◆ **Your task**: Needed from the data below: every line from the one with "Expand the item object in Scope panel" up to and including the one with "Task: Click the delete icon for pdf-2.pdf", repeated exactly and with nothing else.

[Stored records]
*** Block opens ***

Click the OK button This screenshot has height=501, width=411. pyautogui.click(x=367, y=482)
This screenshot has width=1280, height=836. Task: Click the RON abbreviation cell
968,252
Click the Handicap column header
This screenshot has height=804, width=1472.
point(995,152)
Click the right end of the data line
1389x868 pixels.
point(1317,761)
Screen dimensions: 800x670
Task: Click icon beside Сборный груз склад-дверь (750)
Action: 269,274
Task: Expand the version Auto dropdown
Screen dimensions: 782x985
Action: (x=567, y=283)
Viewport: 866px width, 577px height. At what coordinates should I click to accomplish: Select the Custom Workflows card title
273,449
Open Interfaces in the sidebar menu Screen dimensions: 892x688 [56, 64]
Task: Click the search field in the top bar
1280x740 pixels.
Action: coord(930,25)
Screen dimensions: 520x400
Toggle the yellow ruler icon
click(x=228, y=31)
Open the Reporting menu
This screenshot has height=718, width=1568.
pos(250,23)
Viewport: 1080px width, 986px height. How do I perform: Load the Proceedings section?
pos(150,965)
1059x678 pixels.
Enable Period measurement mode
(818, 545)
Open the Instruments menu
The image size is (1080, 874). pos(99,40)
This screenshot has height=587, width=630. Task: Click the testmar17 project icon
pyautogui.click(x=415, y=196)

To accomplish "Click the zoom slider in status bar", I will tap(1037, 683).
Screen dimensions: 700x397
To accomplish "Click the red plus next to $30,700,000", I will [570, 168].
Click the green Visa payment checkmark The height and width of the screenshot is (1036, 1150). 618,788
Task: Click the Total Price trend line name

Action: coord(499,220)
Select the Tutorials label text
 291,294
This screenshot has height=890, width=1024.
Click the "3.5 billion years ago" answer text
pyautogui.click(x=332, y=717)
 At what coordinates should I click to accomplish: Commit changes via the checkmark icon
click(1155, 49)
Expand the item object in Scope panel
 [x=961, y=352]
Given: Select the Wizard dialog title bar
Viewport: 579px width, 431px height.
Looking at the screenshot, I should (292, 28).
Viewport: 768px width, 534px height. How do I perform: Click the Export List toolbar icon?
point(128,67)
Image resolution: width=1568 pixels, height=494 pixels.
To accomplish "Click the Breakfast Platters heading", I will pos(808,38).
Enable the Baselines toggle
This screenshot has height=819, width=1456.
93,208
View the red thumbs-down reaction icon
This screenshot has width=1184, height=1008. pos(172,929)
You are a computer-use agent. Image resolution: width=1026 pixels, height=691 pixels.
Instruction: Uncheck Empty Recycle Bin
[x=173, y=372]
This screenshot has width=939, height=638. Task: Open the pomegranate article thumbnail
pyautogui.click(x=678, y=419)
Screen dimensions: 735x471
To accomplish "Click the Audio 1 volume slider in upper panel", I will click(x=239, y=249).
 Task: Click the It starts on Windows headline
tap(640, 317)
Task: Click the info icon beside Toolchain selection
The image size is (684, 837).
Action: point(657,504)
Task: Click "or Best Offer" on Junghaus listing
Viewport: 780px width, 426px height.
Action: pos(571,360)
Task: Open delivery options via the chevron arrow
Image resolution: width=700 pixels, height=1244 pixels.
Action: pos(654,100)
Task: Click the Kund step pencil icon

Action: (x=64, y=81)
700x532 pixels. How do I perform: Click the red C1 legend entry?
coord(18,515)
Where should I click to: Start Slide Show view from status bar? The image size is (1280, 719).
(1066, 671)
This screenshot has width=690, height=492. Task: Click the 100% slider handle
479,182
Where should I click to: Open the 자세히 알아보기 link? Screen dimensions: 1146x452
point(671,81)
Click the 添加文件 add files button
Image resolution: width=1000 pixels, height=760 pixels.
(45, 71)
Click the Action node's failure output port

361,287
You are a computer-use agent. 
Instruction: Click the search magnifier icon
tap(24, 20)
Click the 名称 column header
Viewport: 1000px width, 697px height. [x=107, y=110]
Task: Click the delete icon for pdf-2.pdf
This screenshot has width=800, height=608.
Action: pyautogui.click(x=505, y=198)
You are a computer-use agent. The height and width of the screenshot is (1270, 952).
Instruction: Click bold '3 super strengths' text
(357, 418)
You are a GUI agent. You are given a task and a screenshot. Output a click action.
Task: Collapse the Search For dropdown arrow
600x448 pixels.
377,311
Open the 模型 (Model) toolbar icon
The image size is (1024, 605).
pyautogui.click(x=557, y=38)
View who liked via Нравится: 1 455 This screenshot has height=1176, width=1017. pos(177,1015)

*** Block closes ***

◆ **Response area**:
Expand the item object in Scope panel
 [x=961, y=352]
Given: Select the Wizard dialog title bar
Viewport: 579px width, 431px height.
Looking at the screenshot, I should (292, 28).
Viewport: 768px width, 534px height. How do I perform: Click the Export List toolbar icon?
point(128,67)
Image resolution: width=1568 pixels, height=494 pixels.
To accomplish "Click the Breakfast Platters heading", I will pos(808,38).
Enable the Baselines toggle
This screenshot has height=819, width=1456.
93,208
View the red thumbs-down reaction icon
This screenshot has width=1184, height=1008. pos(172,929)
You are a computer-use agent. Image resolution: width=1026 pixels, height=691 pixels.
Instruction: Uncheck Empty Recycle Bin
[x=173, y=372]
This screenshot has width=939, height=638. Task: Open the pomegranate article thumbnail
pyautogui.click(x=678, y=419)
Screen dimensions: 735x471
To accomplish "Click the Audio 1 volume slider in upper panel", I will click(x=239, y=249).
 Task: Click the It starts on Windows headline
tap(640, 317)
Task: Click the info icon beside Toolchain selection
The image size is (684, 837).
Action: point(657,504)
Task: Click "or Best Offer" on Junghaus listing
Viewport: 780px width, 426px height.
Action: pos(571,360)
Task: Open delivery options via the chevron arrow
Image resolution: width=700 pixels, height=1244 pixels.
Action: pos(654,100)
Task: Click the Kund step pencil icon

Action: (x=64, y=81)
700x532 pixels. How do I perform: Click the red C1 legend entry?
coord(18,515)
Where should I click to: Start Slide Show view from status bar? The image size is (1280, 719).
(1066, 671)
This screenshot has width=690, height=492. Task: Click the 100% slider handle
479,182
Where should I click to: Open the 자세히 알아보기 link? Screen dimensions: 1146x452
point(671,81)
Click the 添加文件 add files button
Image resolution: width=1000 pixels, height=760 pixels.
(45, 71)
Click the Action node's failure output port

361,287
You are a computer-use agent. 
Instruction: Click the search magnifier icon
tap(24, 20)
Click the 名称 column header
Viewport: 1000px width, 697px height. [x=107, y=110]
Task: Click the delete icon for pdf-2.pdf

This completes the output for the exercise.